++++ Information supplied ++++

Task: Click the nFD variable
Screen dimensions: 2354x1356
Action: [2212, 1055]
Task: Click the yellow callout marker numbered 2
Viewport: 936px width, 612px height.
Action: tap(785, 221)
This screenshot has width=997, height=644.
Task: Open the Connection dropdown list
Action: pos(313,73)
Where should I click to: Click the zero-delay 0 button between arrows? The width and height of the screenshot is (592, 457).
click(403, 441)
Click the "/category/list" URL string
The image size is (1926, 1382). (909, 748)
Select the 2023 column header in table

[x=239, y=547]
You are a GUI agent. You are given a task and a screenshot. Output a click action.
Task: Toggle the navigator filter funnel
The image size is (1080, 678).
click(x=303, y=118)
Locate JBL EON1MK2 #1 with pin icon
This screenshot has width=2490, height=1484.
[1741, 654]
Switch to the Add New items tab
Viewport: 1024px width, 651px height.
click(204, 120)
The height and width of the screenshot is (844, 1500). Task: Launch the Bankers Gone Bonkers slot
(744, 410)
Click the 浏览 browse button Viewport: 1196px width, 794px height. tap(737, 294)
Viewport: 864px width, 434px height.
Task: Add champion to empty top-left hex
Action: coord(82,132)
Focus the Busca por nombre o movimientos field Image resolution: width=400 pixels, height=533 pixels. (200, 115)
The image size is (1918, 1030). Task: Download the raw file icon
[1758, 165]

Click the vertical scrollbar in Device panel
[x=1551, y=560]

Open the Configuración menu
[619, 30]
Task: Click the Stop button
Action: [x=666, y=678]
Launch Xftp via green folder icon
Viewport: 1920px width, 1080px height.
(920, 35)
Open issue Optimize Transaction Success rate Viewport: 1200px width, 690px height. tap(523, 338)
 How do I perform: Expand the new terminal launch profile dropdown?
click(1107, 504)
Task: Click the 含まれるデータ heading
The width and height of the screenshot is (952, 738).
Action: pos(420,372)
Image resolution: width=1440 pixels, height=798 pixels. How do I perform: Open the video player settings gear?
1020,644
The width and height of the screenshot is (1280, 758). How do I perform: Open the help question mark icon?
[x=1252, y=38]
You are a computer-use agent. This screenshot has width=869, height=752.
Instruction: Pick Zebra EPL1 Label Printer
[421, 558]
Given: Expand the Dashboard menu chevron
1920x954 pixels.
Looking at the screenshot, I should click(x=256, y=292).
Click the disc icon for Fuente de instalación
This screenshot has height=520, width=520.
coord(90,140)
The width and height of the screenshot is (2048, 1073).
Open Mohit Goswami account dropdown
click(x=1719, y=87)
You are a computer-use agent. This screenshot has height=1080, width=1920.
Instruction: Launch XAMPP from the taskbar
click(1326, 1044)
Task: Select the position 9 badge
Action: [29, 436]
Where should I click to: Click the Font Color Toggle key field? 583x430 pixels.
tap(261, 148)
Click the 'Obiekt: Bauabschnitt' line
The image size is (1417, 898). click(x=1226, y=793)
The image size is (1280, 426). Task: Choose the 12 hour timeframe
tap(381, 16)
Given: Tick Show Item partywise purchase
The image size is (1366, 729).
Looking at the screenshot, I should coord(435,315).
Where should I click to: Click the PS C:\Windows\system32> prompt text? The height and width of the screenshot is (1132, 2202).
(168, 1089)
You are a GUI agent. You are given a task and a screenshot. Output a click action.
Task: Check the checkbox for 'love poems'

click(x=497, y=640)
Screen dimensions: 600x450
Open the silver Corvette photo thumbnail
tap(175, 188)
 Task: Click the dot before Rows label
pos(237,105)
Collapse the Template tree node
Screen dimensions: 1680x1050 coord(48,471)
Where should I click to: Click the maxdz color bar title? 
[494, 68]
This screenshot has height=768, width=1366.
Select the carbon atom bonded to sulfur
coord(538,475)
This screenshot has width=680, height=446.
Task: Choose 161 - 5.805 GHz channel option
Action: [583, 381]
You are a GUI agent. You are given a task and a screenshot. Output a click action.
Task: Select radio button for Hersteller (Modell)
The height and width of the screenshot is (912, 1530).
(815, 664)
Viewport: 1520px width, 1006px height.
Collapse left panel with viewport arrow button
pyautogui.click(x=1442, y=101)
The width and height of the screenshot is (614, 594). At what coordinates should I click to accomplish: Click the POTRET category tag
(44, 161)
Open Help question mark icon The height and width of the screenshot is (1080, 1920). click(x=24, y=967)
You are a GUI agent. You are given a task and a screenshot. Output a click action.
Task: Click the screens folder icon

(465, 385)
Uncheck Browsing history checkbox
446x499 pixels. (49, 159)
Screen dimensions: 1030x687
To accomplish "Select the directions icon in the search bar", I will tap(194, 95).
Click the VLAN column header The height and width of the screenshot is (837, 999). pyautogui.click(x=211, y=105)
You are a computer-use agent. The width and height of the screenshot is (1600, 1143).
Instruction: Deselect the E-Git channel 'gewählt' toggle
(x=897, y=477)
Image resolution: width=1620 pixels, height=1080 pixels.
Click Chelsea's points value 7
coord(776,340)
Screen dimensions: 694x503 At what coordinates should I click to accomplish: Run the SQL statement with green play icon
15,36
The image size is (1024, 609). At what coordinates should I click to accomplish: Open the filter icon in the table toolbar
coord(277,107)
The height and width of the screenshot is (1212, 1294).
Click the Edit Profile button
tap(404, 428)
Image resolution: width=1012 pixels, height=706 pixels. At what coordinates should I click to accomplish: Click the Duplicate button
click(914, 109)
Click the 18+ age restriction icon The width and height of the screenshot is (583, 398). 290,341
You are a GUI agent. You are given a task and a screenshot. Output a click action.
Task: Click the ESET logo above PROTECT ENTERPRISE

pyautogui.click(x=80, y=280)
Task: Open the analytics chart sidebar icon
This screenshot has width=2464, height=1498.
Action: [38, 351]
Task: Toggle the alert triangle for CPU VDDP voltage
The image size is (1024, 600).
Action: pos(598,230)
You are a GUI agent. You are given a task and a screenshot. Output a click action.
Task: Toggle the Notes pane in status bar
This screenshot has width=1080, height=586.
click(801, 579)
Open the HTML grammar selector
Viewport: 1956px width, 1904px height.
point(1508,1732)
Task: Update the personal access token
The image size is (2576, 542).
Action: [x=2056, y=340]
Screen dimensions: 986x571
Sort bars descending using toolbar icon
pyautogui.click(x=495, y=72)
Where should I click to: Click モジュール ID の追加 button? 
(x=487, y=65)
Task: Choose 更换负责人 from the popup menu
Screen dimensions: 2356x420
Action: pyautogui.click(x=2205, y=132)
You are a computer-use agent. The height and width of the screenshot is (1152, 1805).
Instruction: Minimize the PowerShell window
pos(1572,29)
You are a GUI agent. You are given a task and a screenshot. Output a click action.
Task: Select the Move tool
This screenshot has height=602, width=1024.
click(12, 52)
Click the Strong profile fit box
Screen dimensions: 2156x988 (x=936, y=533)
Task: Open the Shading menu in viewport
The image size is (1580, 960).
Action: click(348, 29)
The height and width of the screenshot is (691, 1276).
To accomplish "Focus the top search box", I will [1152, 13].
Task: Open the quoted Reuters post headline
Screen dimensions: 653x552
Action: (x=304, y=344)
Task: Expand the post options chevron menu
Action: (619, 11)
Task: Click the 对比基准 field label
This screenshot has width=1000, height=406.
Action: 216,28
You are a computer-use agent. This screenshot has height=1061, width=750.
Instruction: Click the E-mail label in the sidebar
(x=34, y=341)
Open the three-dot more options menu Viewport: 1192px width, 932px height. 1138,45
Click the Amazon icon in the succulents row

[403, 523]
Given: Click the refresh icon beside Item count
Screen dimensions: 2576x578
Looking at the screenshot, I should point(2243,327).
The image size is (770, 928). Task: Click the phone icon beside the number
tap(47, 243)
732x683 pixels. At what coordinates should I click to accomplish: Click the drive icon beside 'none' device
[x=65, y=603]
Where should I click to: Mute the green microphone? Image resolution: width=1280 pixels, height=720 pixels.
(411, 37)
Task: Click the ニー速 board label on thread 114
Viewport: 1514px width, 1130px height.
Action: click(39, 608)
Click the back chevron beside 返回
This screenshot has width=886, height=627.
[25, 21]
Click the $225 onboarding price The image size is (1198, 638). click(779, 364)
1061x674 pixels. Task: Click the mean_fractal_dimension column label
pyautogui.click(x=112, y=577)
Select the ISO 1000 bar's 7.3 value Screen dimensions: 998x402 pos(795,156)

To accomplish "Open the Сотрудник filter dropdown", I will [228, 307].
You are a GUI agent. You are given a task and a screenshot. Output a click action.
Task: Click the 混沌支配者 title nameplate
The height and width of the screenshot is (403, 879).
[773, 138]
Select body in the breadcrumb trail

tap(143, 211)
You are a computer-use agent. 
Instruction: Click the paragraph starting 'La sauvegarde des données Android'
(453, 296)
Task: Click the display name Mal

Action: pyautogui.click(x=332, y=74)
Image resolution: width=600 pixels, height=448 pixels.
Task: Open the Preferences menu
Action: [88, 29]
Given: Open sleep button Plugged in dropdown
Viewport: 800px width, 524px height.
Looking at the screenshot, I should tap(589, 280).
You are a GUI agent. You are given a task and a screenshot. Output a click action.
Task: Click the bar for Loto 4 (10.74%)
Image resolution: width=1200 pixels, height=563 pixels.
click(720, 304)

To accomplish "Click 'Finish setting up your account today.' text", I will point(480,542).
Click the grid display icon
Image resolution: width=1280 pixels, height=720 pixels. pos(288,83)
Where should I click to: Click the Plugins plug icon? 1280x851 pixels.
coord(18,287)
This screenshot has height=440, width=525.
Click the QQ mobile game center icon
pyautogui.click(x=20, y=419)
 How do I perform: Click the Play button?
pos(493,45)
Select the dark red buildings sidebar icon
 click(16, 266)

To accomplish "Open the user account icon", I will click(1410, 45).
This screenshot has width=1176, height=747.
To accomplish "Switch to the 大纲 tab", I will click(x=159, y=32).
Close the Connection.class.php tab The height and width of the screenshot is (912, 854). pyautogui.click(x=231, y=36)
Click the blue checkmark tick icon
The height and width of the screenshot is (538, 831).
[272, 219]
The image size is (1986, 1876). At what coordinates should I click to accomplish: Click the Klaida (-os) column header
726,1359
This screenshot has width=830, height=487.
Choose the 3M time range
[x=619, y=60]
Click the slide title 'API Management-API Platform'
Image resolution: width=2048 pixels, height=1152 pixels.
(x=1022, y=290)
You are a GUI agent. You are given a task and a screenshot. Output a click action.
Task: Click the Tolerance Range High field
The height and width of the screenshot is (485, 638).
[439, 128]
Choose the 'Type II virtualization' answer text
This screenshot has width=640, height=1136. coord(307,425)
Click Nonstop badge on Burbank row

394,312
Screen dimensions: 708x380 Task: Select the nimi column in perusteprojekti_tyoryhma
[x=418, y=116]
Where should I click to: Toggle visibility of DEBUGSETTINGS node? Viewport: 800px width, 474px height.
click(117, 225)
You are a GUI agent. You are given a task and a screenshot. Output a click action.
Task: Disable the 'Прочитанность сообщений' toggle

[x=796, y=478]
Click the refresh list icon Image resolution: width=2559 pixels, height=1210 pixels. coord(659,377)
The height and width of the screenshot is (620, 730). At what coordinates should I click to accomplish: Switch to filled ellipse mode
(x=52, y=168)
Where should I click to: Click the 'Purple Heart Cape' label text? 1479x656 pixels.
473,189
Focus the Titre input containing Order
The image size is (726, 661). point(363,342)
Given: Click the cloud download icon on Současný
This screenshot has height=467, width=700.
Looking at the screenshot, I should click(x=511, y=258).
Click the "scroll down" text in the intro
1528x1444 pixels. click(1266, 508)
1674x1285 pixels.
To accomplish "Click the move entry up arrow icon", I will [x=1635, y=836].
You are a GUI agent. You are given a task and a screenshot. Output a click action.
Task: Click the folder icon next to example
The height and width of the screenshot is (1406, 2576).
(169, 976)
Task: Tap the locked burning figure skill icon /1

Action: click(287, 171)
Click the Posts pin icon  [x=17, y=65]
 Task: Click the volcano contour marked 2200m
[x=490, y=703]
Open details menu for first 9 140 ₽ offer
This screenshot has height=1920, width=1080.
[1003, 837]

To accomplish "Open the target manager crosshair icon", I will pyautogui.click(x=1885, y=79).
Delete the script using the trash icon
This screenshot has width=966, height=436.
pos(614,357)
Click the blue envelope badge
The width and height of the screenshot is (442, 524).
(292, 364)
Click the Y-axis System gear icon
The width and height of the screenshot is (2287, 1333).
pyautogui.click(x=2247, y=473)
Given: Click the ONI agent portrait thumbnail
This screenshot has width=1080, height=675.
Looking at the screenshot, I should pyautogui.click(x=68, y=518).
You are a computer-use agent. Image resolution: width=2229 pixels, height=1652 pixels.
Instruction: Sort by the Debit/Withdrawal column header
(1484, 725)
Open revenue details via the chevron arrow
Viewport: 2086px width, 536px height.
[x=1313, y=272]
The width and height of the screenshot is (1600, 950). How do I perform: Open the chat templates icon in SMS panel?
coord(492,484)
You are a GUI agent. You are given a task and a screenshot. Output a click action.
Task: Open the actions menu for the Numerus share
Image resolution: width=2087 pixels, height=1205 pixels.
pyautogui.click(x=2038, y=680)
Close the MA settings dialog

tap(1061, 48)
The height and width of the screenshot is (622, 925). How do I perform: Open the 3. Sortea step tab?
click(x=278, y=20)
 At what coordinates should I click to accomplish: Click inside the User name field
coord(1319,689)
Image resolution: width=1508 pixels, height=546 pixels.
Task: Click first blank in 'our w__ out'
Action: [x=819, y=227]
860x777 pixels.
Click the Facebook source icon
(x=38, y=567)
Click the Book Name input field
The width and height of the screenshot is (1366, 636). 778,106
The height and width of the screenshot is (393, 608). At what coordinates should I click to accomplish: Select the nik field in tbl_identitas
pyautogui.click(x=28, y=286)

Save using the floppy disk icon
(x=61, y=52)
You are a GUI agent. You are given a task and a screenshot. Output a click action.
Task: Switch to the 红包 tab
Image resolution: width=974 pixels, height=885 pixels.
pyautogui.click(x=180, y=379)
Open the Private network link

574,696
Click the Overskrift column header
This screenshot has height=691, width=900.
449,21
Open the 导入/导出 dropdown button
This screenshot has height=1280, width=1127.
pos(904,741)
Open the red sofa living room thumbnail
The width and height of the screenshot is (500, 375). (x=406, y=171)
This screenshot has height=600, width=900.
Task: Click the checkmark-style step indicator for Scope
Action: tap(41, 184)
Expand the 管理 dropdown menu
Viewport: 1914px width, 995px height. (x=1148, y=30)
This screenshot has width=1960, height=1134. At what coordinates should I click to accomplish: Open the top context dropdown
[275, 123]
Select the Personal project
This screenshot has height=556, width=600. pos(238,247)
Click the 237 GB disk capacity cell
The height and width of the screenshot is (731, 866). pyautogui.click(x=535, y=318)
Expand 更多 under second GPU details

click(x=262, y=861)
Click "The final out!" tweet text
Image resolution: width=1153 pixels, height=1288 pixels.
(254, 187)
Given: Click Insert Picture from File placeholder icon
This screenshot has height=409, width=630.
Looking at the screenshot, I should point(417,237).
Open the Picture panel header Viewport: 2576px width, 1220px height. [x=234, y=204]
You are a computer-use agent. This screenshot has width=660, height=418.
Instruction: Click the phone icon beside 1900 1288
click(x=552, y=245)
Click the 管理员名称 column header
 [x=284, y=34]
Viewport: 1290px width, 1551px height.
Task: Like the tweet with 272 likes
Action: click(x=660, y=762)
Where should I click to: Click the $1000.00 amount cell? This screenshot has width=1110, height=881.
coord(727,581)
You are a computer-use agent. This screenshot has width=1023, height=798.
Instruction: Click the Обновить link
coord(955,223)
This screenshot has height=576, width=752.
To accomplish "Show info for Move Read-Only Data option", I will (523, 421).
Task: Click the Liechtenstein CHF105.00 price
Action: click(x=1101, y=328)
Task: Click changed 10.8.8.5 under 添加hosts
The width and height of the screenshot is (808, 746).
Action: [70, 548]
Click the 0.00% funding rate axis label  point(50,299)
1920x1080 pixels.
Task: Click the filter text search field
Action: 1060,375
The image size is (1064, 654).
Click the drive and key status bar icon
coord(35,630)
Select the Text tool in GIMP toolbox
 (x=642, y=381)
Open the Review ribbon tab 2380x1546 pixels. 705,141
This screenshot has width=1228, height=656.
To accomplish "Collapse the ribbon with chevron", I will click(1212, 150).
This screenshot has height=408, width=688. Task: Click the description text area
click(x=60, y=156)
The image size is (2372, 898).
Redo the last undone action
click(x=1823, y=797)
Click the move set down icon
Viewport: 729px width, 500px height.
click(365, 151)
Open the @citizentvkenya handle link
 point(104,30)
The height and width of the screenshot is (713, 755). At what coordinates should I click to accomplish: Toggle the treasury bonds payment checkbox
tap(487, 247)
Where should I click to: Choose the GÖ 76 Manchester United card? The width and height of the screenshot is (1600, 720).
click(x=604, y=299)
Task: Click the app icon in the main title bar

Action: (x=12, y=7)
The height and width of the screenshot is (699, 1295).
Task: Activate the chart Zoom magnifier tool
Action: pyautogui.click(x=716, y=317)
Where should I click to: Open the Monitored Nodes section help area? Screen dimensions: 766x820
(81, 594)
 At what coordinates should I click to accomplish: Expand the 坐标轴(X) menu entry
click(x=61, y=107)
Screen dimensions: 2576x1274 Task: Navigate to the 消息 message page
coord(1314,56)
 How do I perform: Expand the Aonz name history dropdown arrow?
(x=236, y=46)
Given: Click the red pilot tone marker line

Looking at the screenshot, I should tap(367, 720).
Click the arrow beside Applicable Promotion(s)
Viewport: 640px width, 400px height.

++++

Given request – Reproduce the records verbatim, beginning at the line that contains "Open the three-dot" and ending after the line that contains "Click the $225".

Expected answer –
Open the three-dot more options menu Viewport: 1192px width, 932px height. 1138,45
Click the Amazon icon in the succulents row

[403, 523]
Given: Click the refresh icon beside Item count
Screen dimensions: 2576x578
Looking at the screenshot, I should point(2243,327).
The image size is (770, 928). Task: Click the phone icon beside the number
tap(47, 243)
732x683 pixels. At what coordinates should I click to accomplish: Click the drive icon beside 'none' device
[x=65, y=603]
Where should I click to: Mute the green microphone? Image resolution: width=1280 pixels, height=720 pixels.
(411, 37)
Task: Click the ニー速 board label on thread 114
Viewport: 1514px width, 1130px height.
Action: click(39, 608)
Click the back chevron beside 返回
This screenshot has width=886, height=627.
[25, 21]
Click the $225 onboarding price The image size is (1198, 638). click(779, 364)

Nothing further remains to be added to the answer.